▶ **BRIEF**: Every line from the first record below down to the line that includes "You are a computer-use agent." must be reproduced exactly; the pictures are not.

▶ **RECORDS SHOWN**:

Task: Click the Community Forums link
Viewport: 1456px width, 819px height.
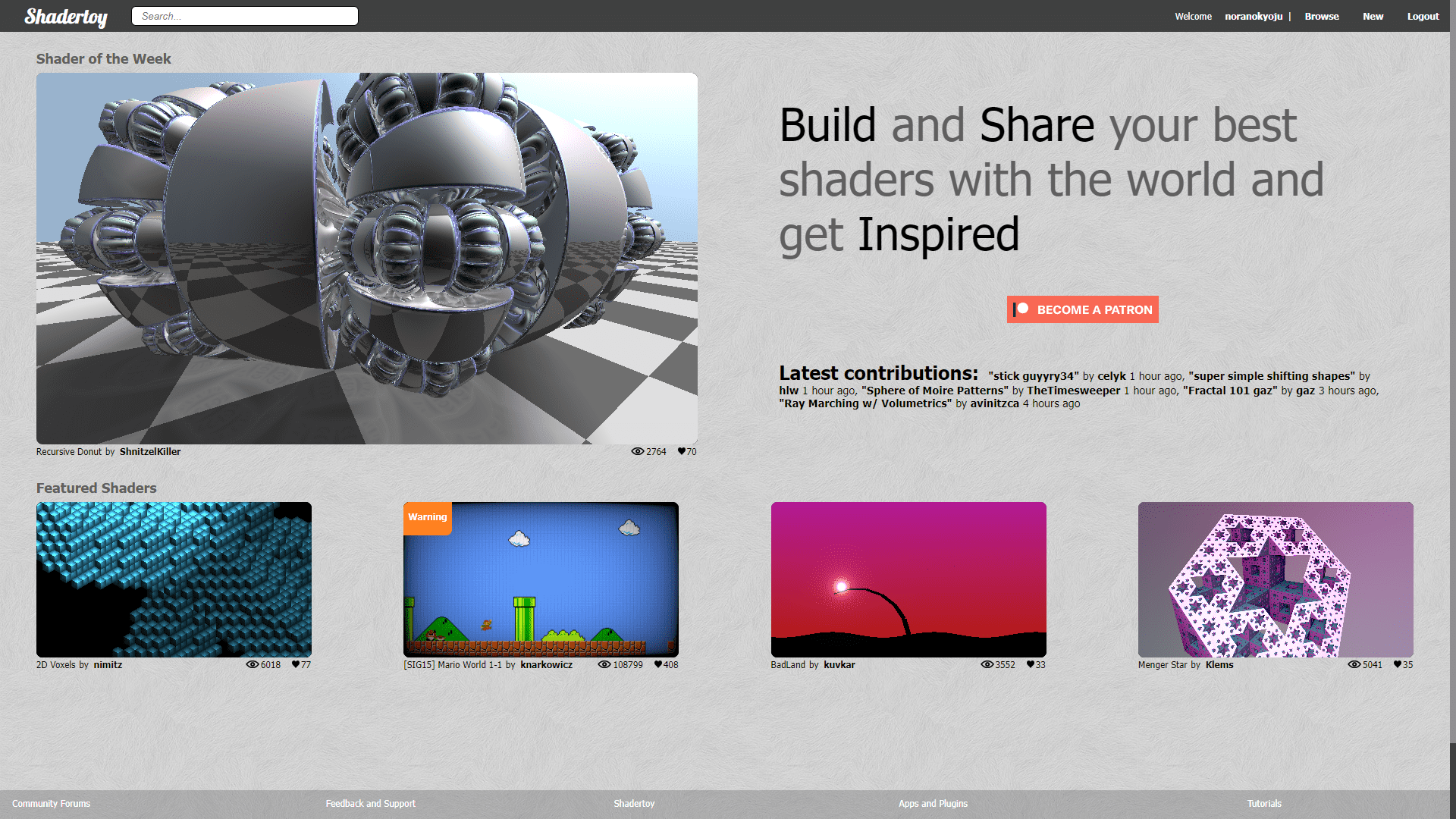Action: click(50, 803)
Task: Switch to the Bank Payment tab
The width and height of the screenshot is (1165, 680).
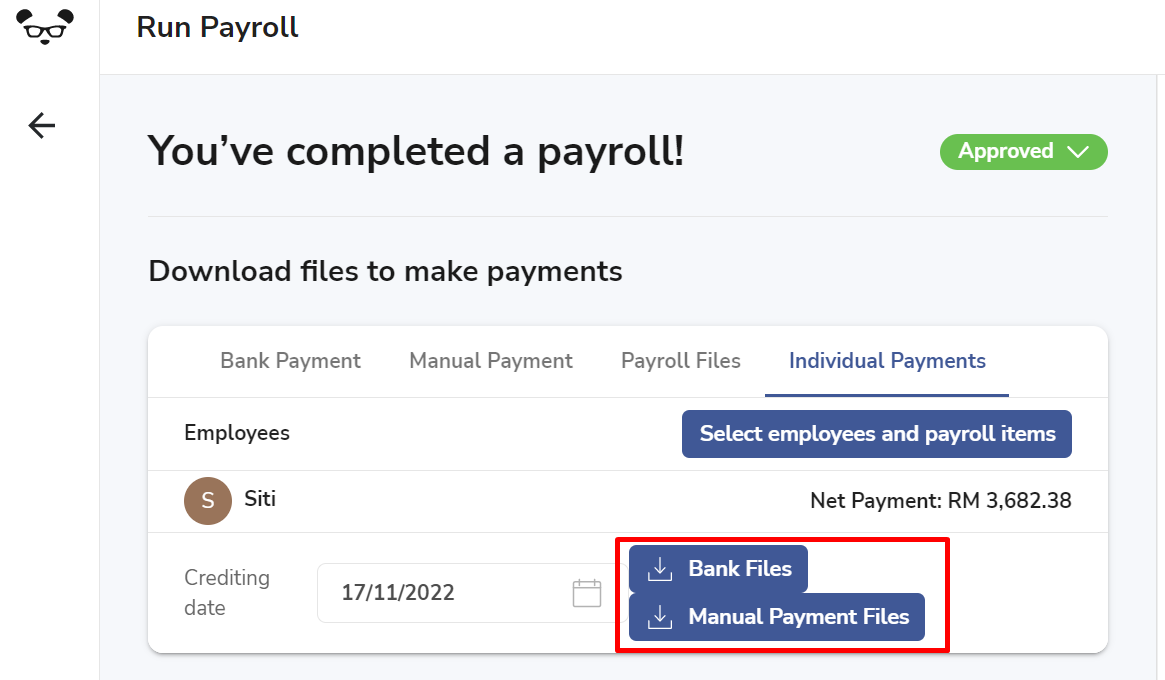Action: [291, 361]
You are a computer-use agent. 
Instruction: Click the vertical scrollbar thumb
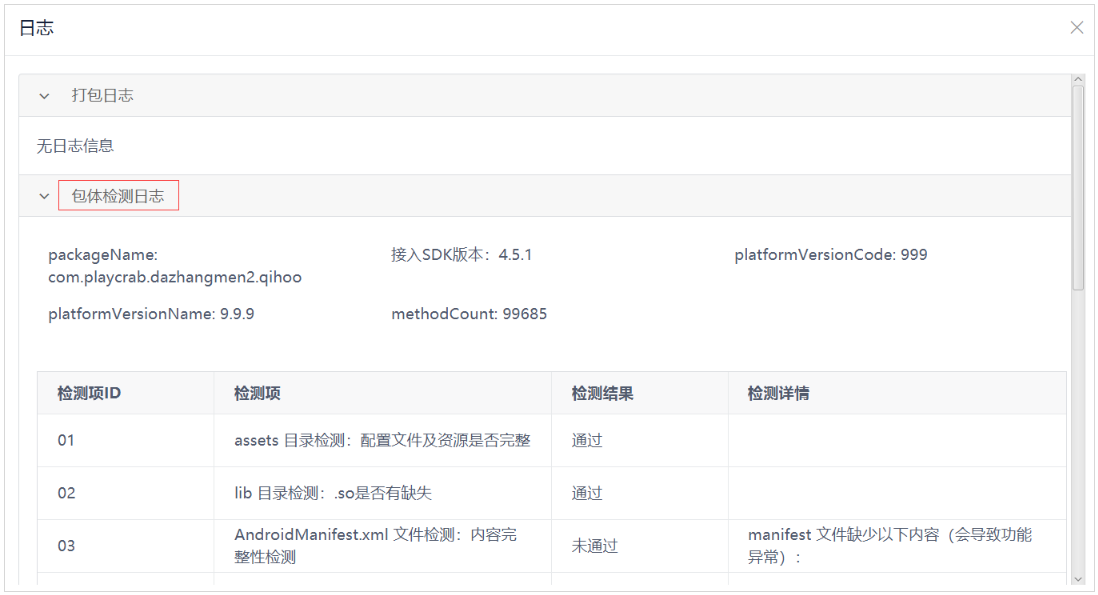(1078, 185)
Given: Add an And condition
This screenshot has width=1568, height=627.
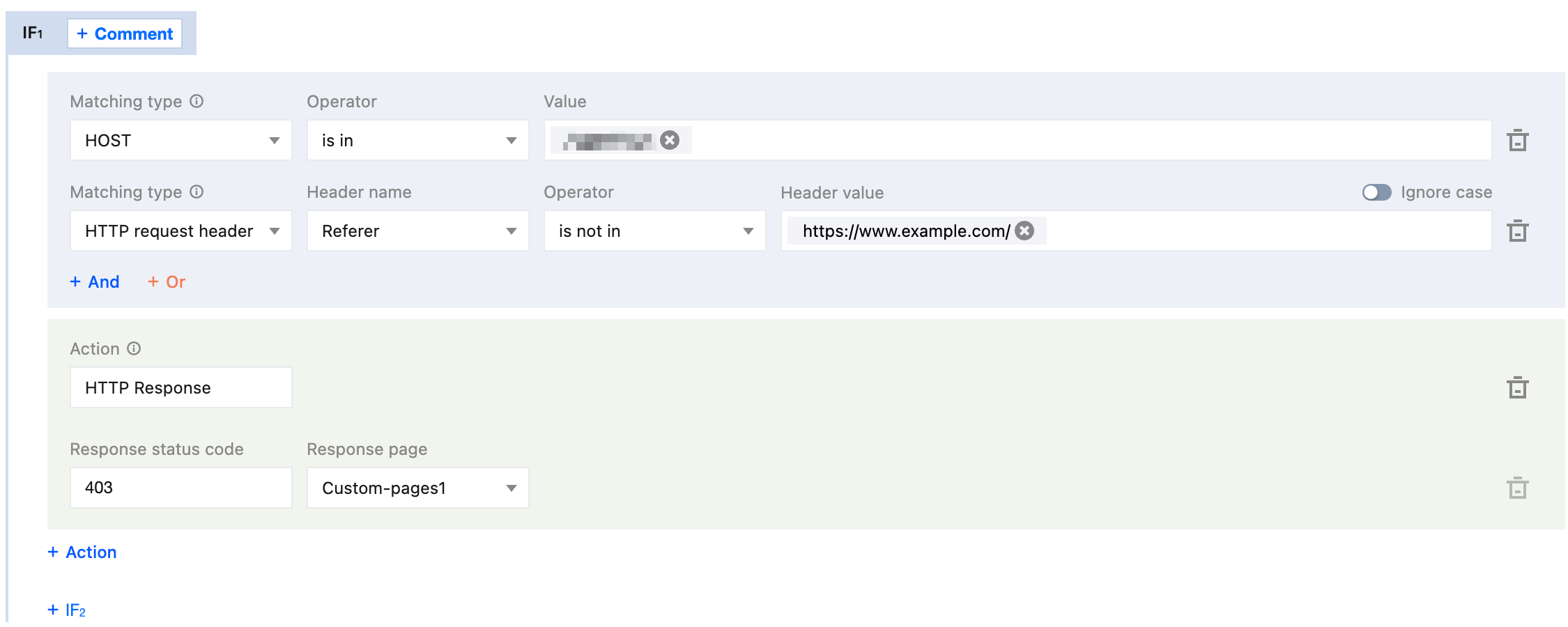Looking at the screenshot, I should click(95, 282).
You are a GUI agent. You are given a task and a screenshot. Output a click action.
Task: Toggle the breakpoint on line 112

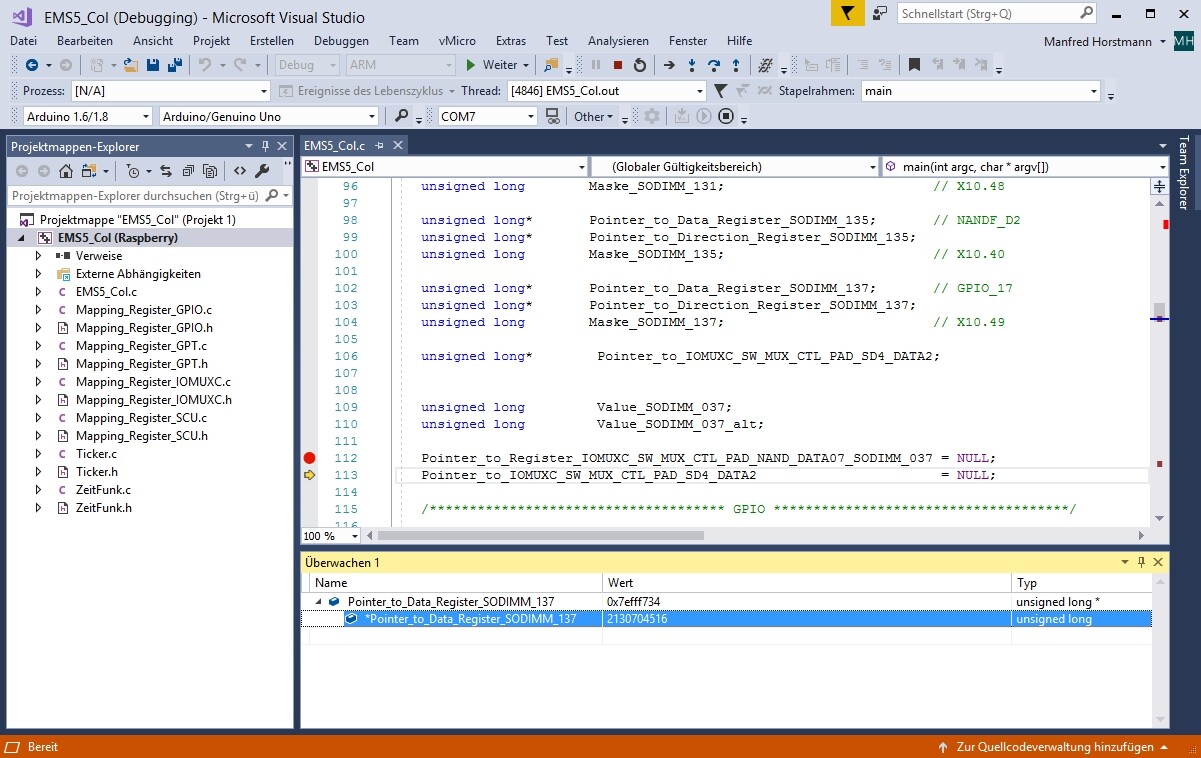(x=309, y=458)
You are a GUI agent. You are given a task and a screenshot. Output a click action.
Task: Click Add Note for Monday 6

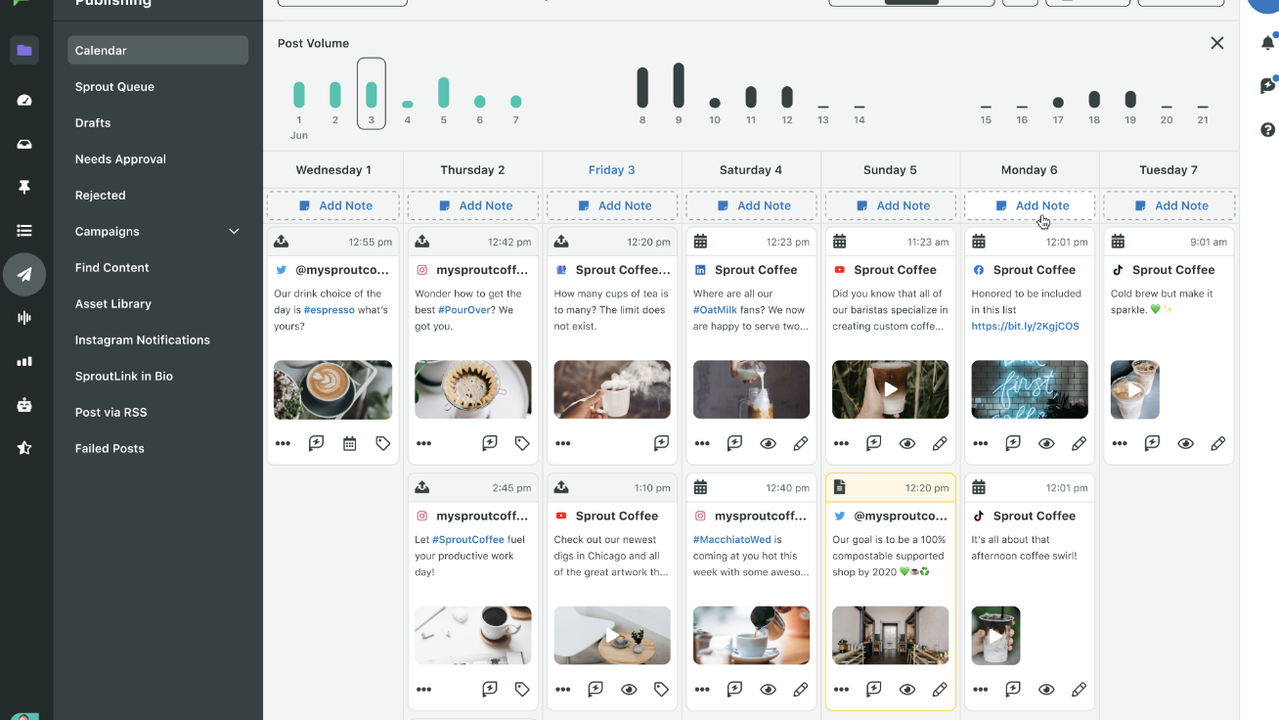1030,206
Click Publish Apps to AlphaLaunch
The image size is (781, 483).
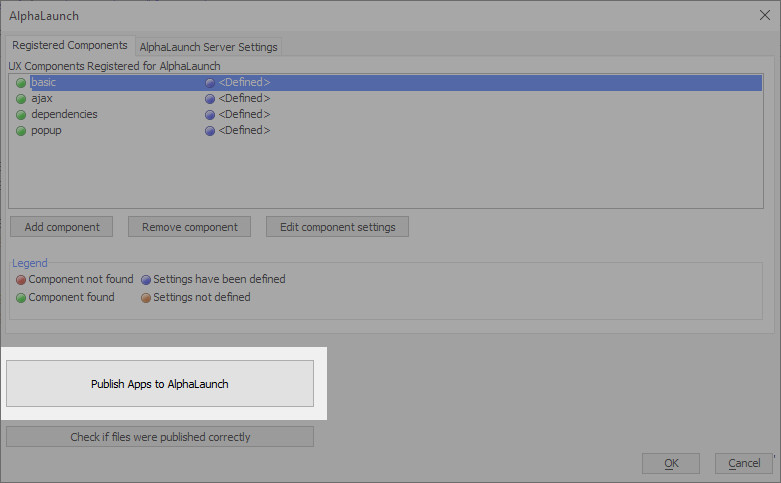pos(160,384)
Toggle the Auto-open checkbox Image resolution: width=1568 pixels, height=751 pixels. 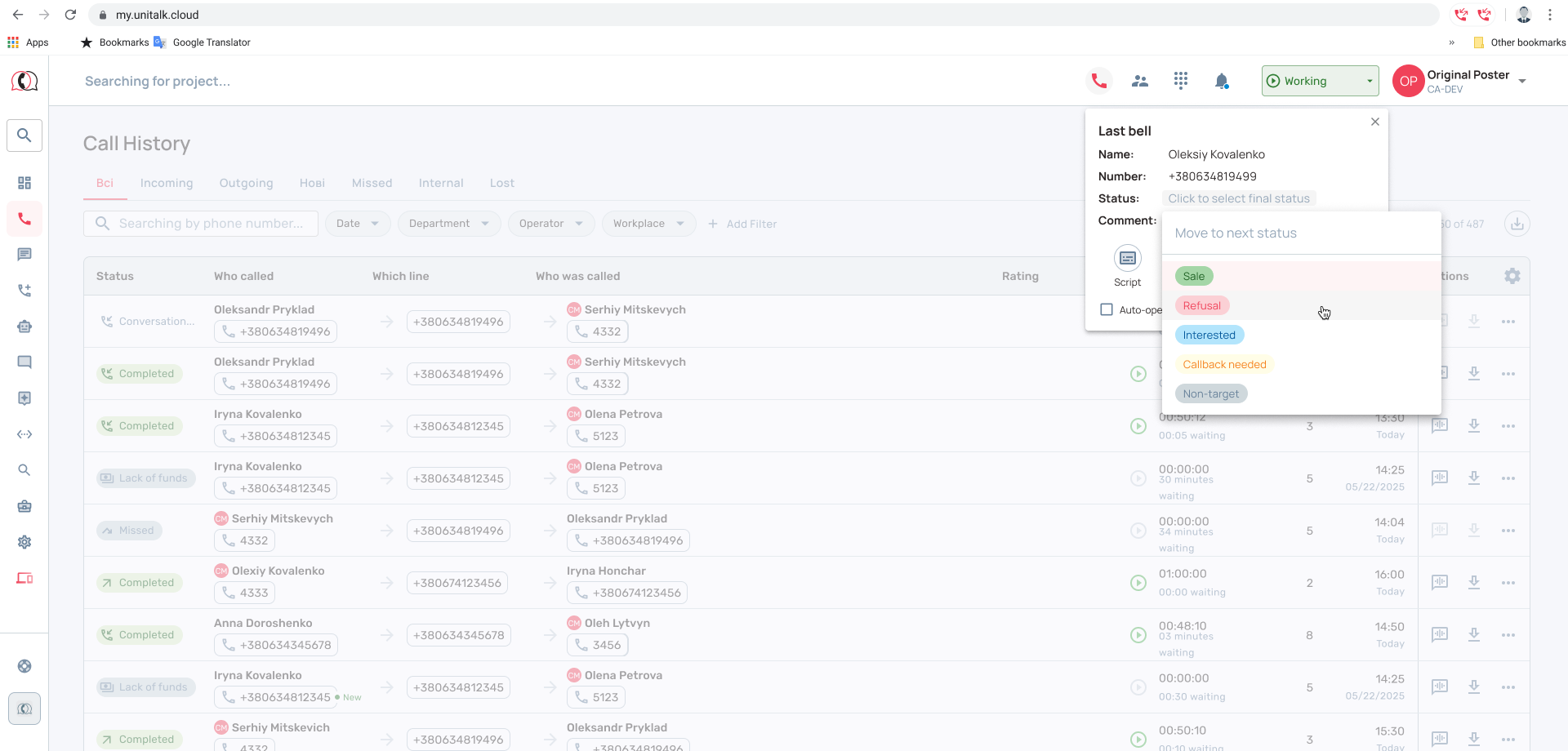pyautogui.click(x=1107, y=309)
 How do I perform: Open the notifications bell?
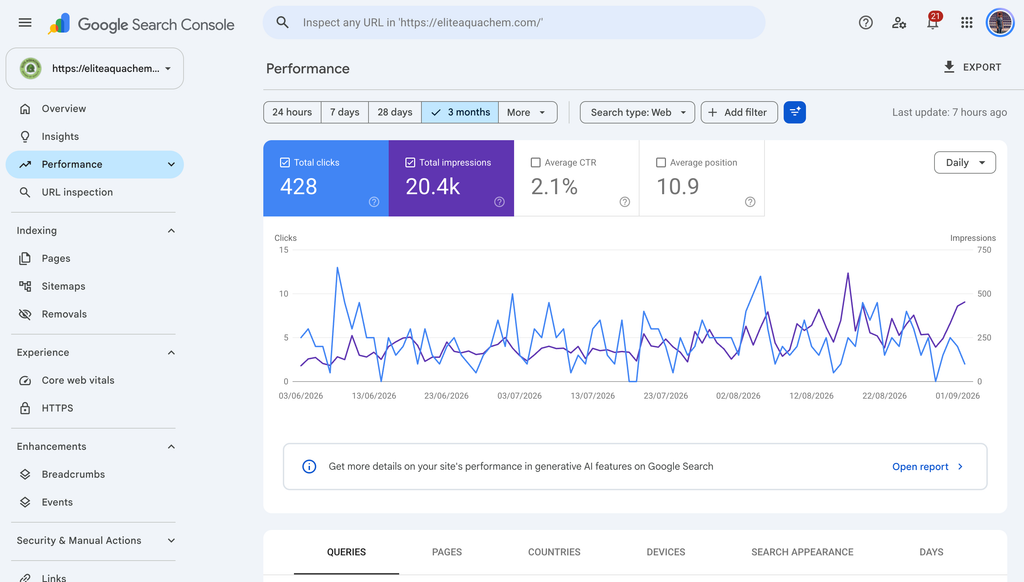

▶ **ANSWER TO THE PROBLEM**:
Task: Click the Community Forums link
Viewport: 1456px width, 819px height.
Action: click(50, 803)
Task: Switch to the Bank Payment tab
The width and height of the screenshot is (1165, 680).
Action: [291, 361]
You are a computer-use agent. 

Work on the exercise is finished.